I am a Senior Researcher at CNRS (the French National Center for Scientific Research), working at the Fluid Mechanics Institute of Toulouse (IMFT).
My research focuses on several fundamental aspects of hydrodynamics and turbulence in two-phase flows and inhomogeneous fluids, mostly studied by means of computational and theoretical approaches.
I also closely collaborate with experimentalists and occasionally directly supervise simple experiments myself.
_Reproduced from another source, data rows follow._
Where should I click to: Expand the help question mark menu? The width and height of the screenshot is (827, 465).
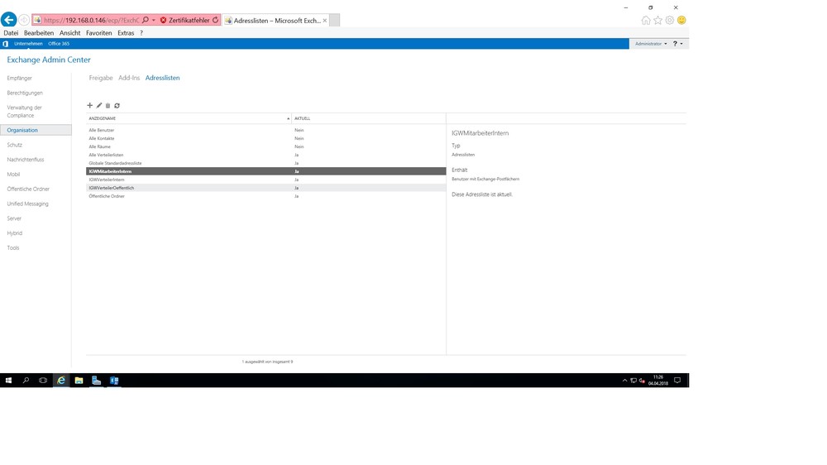pos(676,44)
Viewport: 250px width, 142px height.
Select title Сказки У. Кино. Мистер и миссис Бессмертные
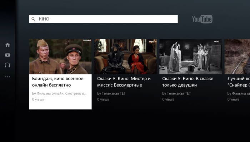[x=124, y=82]
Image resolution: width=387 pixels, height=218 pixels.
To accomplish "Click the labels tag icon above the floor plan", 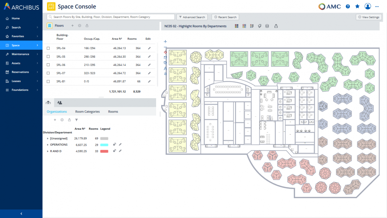I will pyautogui.click(x=260, y=26).
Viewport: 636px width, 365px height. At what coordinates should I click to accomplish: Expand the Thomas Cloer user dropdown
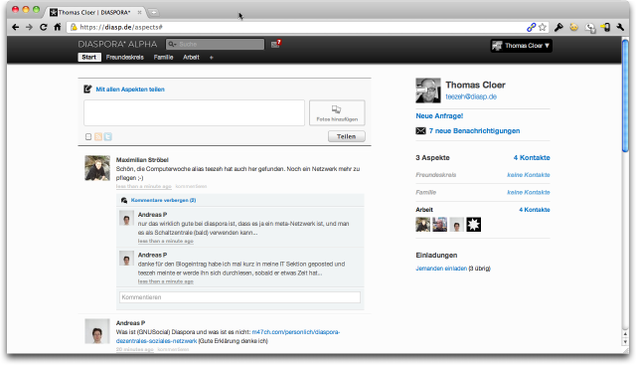pos(521,46)
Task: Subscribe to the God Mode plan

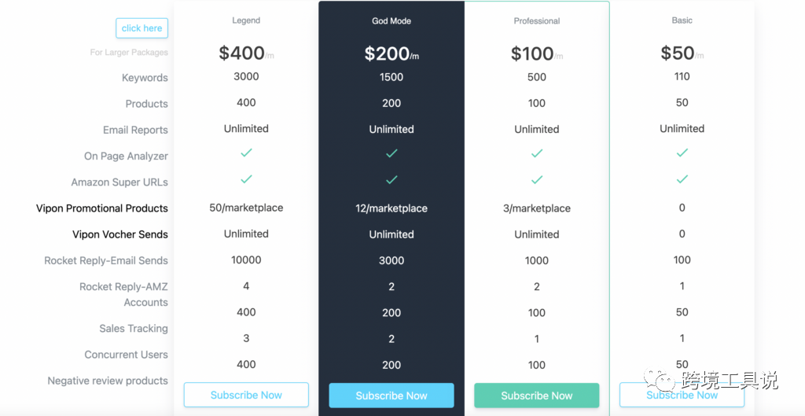Action: pos(391,396)
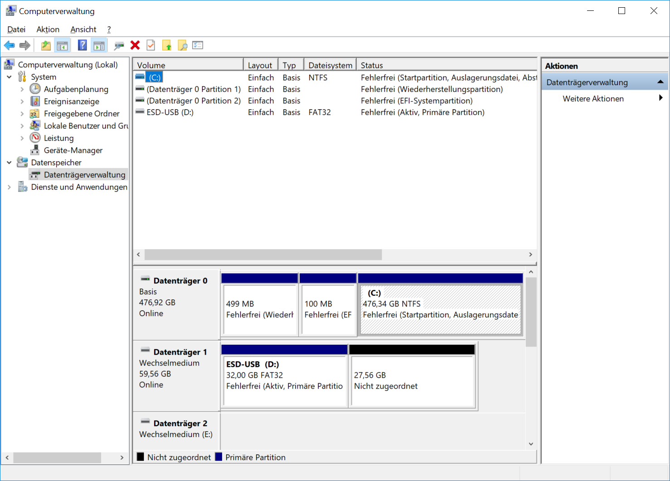Select the 27,56 GB unallocated partition block
This screenshot has height=481, width=670.
click(412, 381)
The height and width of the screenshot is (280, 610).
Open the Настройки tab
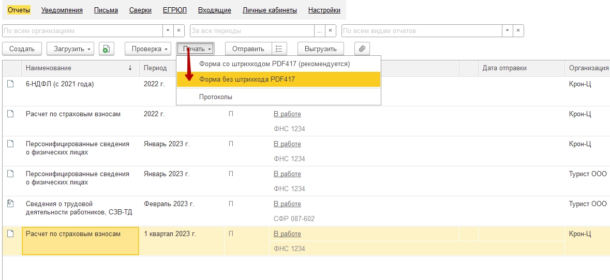[324, 10]
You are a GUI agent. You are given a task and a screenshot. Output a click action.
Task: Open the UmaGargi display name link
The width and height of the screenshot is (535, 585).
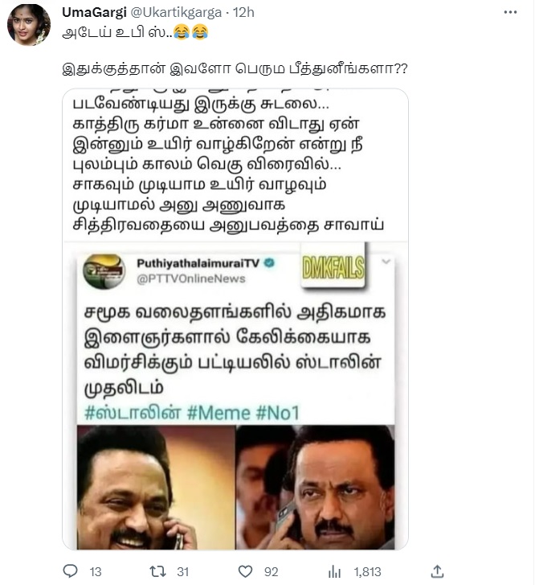[94, 12]
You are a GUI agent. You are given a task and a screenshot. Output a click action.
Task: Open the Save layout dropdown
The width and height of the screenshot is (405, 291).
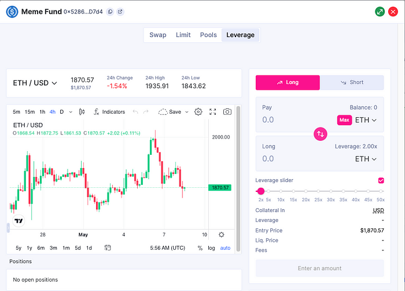pyautogui.click(x=174, y=112)
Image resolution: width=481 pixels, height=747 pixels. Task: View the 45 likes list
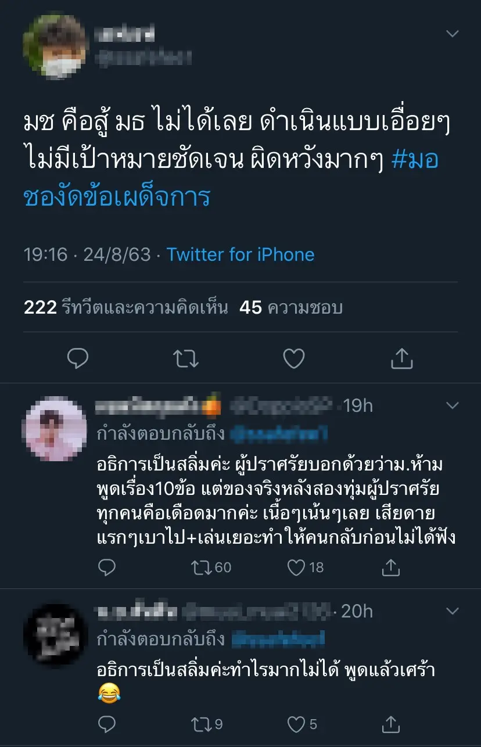[x=290, y=307]
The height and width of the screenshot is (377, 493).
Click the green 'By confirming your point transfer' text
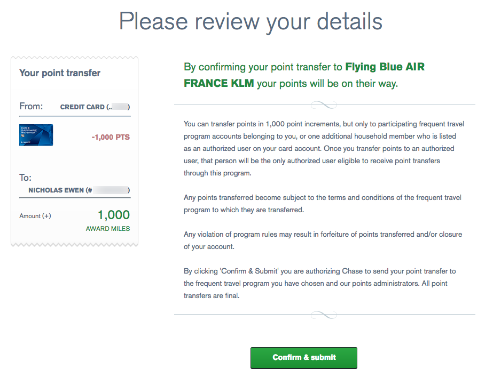tap(263, 67)
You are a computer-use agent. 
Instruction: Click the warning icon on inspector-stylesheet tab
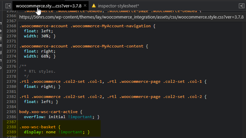pos(94,6)
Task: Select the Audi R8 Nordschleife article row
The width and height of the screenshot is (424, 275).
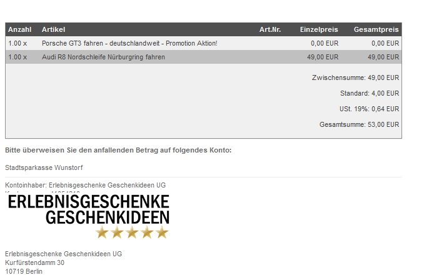Action: tap(103, 57)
I have been especially involved in two main areas :
• the dynamics of particles, drops and bubbles, most notably
– the determination of forces acting on these bodies when they move in non-uniform or time-dependent flows ;
– their hydrodynamic interactions with similar neighboring entities or walls ;
– the motion and possible trapping of bubbles and particles in vortical structures and the way a collection of these bodies alters vortices or generates specific flow patterns ;
– how phase change or contamination by surfactants modifies the dynamics of rising bubbles and spreading drops ;
– the topological changes that may be experienced by large rising bubbles or by drops spreading on a liquid surface in the presence of Marangoni effect ;
– the path instability of bubbles and rigid bodies freely moving under the effect of gravity or buoyancy ;
– the dynamics of bubbles and particles crossing a sharp interface separating immiscible liquids ;
– the flow structure about rigid particles settling in a density-stratified fluid and their specific dynamics.
• the structure, energy transfer across scales, and mixing properties of non-standard inhomogeneous turbulence, especially
– spectral transfers and boundary-layer structure in free-surface turbulence ;
– high-Schmidt-number mass transfer across walls and free surfaces ;
– the structure of turbulence beneath surface waves ;
– the physics of gravitationally-induced turbulence in open and confined geometries ;
– wall and end effects in high-Reynolds-number gravity currents.
To study these phenomena, I use and sometimes develop a variety of techniques. Some of them are analytical, including perturbation approaches or vector field decomposition, others are computational. In particular, I developed, first by myself, then with successive generations of students and colleagues, the in-house computational JADIM code which solves the Navier-Stokes equations, possibly coupled with the transport of a passive or active scalar such as temperature, density or surfactant concentration. This code includes boundary-fitted as well as fixed-grid approaches, allowing an accurate capture of interfacial phenomena ; it is suitable for performing direct numerical simulations of two- and three-phase flows, possibly with rigid moving bodies and interfacial topological changes, from low-Reynolds-number to fully turbulent regimes.
Thanks to these various tools, I try with my students and colleagues to disentangle and dissect the physical mechanisms at play in the above types of flow. This frequently yields predictions in the form of generic laws which are then used by the relevant community to understand, predict and sometimes optimize the properties of complex flows of engineering or geophysical relevance.